Das im Harmonia Manifest beschriebene stimmige Handeln setzt deshalb nicht beim Inhalt und der Rechthaberei an, sondern bei einem Verfahren, das hilft, Lösungen zu finden, die möglichst keine Verlierer produzieren. Ein Verfahren, das dazu führen kann, dass wir gesund, ohne Exzesse, mit dem Blick aufs Gemeinwohl und in Freiheit und Frieden als ganze Menschen leben können (Thesen 9 - 12).
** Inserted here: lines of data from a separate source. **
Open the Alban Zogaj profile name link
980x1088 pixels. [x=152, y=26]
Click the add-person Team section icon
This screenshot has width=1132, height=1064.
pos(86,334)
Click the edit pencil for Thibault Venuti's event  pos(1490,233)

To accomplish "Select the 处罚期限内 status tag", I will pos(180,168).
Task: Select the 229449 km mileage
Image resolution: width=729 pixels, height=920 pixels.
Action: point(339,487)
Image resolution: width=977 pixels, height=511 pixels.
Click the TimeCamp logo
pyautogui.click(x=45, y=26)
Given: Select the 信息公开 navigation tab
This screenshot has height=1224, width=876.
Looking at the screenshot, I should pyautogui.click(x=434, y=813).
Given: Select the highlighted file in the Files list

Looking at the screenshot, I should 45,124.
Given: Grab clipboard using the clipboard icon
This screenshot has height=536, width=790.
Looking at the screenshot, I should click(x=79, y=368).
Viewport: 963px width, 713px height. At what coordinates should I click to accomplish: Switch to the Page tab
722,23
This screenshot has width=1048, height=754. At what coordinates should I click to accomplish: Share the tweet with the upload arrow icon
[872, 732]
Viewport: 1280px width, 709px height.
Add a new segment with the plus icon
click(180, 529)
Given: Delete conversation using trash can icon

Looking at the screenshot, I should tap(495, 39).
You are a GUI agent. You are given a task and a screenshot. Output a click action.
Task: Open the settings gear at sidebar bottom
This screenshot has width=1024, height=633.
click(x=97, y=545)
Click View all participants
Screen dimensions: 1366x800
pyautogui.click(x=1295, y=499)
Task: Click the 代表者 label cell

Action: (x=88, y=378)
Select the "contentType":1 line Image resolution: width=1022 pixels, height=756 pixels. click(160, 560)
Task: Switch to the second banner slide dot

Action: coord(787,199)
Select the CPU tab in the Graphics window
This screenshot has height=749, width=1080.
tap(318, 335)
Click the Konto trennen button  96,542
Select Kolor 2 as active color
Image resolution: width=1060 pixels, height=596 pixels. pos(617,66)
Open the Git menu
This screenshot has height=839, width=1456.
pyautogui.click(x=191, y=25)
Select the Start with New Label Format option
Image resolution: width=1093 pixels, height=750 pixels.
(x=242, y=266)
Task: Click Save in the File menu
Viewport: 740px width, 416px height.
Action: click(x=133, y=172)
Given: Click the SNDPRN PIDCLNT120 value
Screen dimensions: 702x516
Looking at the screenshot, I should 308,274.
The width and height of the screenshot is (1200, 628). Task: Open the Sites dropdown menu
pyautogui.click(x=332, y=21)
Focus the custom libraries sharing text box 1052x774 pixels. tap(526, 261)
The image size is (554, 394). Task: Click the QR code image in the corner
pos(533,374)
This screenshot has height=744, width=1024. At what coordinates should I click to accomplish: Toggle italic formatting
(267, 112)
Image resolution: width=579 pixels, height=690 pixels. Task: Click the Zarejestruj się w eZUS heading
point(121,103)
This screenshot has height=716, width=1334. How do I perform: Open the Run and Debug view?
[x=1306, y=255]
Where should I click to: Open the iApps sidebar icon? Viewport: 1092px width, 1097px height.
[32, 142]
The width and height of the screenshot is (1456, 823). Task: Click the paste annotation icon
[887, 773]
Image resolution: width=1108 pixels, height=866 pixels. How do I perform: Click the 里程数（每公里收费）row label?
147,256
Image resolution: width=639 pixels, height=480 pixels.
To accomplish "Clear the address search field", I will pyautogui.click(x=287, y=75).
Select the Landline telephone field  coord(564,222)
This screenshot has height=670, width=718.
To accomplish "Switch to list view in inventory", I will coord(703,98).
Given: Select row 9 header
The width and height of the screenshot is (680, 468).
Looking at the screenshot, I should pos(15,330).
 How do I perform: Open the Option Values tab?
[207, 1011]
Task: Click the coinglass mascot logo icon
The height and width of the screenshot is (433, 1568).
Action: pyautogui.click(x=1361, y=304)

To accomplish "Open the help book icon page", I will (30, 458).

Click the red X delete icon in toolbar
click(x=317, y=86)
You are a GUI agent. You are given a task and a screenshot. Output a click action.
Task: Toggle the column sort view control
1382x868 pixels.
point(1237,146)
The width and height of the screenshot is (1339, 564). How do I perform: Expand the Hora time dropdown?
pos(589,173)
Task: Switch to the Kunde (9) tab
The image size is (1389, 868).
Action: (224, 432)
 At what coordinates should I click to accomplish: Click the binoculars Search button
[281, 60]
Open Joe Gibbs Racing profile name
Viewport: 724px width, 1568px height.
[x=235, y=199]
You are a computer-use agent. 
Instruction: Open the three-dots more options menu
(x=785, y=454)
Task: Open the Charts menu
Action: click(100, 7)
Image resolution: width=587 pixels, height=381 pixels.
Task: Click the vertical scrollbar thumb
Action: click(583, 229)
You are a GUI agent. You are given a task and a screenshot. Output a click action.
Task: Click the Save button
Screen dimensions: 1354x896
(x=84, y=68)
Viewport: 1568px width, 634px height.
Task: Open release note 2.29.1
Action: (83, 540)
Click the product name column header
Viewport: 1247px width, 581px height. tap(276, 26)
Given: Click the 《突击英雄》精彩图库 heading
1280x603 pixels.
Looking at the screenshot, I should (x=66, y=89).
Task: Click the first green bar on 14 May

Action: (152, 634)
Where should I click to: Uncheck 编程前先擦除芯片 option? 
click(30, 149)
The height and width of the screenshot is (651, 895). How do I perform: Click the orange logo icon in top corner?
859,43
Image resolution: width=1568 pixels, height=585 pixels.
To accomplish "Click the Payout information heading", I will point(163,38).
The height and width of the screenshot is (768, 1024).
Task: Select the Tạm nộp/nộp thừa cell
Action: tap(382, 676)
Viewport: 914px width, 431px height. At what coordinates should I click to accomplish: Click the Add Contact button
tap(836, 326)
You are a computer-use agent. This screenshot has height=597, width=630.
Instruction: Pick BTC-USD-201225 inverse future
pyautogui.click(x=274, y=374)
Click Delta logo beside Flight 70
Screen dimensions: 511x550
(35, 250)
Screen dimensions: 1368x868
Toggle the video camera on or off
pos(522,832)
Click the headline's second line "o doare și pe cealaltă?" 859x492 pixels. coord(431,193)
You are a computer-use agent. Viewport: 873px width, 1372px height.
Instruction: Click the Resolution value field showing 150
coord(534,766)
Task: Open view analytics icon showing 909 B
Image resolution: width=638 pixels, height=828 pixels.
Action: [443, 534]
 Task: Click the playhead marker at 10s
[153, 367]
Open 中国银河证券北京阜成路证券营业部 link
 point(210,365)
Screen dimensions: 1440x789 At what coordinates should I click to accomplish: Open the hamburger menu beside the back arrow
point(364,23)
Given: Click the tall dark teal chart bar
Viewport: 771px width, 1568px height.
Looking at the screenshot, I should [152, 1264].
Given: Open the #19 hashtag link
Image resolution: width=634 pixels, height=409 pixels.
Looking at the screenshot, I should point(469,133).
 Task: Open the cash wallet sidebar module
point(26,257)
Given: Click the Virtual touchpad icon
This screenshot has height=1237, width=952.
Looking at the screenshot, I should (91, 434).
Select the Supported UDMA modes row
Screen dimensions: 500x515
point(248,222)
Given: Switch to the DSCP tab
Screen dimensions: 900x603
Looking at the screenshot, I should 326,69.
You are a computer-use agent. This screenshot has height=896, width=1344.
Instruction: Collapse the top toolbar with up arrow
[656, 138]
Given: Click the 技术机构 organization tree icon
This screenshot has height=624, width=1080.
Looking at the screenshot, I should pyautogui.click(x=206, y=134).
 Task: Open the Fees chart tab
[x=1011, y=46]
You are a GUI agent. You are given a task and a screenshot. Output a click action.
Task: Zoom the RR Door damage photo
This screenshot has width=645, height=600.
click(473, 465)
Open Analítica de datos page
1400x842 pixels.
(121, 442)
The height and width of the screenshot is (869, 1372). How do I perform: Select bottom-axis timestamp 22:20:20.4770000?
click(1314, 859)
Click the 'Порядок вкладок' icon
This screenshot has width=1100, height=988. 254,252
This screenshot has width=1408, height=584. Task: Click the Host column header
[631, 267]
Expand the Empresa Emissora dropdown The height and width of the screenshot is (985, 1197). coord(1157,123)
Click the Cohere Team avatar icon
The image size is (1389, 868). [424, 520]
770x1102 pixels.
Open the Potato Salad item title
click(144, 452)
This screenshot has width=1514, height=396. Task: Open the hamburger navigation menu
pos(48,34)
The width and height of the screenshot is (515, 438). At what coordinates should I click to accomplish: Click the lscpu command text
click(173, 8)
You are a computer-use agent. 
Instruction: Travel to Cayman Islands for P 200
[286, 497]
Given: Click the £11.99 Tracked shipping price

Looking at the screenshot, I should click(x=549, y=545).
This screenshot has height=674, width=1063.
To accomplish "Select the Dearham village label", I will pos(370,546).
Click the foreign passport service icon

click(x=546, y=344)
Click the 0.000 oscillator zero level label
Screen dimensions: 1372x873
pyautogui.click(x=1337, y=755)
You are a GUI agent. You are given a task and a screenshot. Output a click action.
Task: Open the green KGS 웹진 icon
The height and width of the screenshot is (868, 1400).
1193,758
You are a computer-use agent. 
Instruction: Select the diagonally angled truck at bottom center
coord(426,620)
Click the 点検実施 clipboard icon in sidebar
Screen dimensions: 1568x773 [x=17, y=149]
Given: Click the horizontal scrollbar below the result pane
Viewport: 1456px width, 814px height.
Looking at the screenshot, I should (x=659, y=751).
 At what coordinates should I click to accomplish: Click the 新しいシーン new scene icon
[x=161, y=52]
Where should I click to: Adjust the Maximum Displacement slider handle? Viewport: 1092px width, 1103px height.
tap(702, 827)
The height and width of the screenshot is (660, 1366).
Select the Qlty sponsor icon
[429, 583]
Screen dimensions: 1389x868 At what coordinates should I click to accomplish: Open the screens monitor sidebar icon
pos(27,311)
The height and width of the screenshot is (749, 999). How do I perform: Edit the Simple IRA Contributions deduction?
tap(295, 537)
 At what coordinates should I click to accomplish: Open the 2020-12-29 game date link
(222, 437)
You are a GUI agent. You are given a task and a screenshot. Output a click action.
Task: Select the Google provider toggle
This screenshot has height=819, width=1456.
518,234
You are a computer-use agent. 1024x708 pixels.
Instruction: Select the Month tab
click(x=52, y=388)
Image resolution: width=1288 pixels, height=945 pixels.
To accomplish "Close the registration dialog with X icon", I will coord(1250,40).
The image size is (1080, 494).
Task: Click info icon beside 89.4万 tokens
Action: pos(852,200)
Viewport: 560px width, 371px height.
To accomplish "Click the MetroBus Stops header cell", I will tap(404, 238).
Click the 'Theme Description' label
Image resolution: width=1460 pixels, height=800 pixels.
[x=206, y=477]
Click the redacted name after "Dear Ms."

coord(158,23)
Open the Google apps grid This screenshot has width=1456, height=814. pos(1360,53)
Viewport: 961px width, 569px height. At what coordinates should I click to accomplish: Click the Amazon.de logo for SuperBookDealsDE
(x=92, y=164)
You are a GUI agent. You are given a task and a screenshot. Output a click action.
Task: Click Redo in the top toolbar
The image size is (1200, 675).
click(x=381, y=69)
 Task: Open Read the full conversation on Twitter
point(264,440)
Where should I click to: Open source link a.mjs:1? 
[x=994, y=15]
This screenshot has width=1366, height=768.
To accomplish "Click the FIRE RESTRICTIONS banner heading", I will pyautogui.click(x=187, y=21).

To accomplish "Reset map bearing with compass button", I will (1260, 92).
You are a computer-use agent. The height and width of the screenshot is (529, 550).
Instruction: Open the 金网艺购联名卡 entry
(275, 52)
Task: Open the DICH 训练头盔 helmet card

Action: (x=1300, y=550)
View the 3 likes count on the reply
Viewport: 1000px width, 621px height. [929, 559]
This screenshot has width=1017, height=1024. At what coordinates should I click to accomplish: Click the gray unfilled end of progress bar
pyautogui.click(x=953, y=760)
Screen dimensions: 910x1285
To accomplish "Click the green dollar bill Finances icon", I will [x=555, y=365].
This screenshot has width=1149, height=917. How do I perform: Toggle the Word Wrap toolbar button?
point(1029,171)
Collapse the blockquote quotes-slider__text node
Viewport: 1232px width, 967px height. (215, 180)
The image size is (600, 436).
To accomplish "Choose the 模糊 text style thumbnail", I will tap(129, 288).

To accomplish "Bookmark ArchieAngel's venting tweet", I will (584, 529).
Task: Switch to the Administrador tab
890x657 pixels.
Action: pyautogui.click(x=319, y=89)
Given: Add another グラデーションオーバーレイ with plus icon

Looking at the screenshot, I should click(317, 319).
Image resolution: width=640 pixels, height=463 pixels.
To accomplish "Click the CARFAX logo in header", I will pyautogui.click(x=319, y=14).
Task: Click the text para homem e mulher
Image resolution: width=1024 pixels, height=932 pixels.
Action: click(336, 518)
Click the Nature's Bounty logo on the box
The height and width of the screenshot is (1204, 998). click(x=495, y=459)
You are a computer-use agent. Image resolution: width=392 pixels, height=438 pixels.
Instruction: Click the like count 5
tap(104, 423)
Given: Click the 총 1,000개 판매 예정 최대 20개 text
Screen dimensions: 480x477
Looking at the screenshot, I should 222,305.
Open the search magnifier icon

Damit ist es zunächst einmal ein grundliberaler Ansatz, also ein Ansatz, der auf die Freiheit des Einzelnen setzt, aber nicht egoistisch oder isoliert, sondern in Verbundenheit mit seinem Kontext, den es auf Augenhöhe zu berücksichtigen gilt. Wir haben das mal vorläufig „co-liberal“ oder „colliberal“ genannt.

 

Der Umstand, dass das Manifest ein Verfahren, keine normative Ethik beschreibt, ist uns übrigens auch immer wieder als Kritik entgegengehalten worden. Viele Menschen vermissen darin absolute Werte als Orientierungen, denen man „nur“ folgen muss. Dabei liegt Problem nach unserer Wahrnehmung gerade im „nur“ und im „absolut“, das funktioniert nämlich seit Jahrtausenden eher schlecht als recht, weil wir alle davon offenbar ziemlich überfordert sind. Genau da setzt das stimmige Modell des Manifests an: Darin fehlen nämlich die orientierenden Faktoren nicht etwa, sie sind insbesondere mit dem Ideal und dem Fundament im Handlungsfeld explizit und stark vertreten. Aber nicht als „absolute“ Werte, sondern als relative Faktoren, die wir berücksichtigen, so gut wir es eben vermögen, ohne dadurch zu scheitern, zu verlieren oder gar zu sündigen.

 

M.a.W. beim stimmigem Handeln sind alle Faktoren im Feld Ressourcen, die man nutzt, keine Ziele, die man verfehlt. Stimmiges Handeln denkt in einer (und wenn auch noch so bescheidenen) Fülle und führt zu mehr Fülle, macht uns also alle subjektiv zu Gewinnern. Statt zu Verlierern oder Gescheiterten an den Ansprüchen absoluter Werte und Ideale. Darin liegt ein guter Teil der befreienden Kraft stimmigen Vorgehens.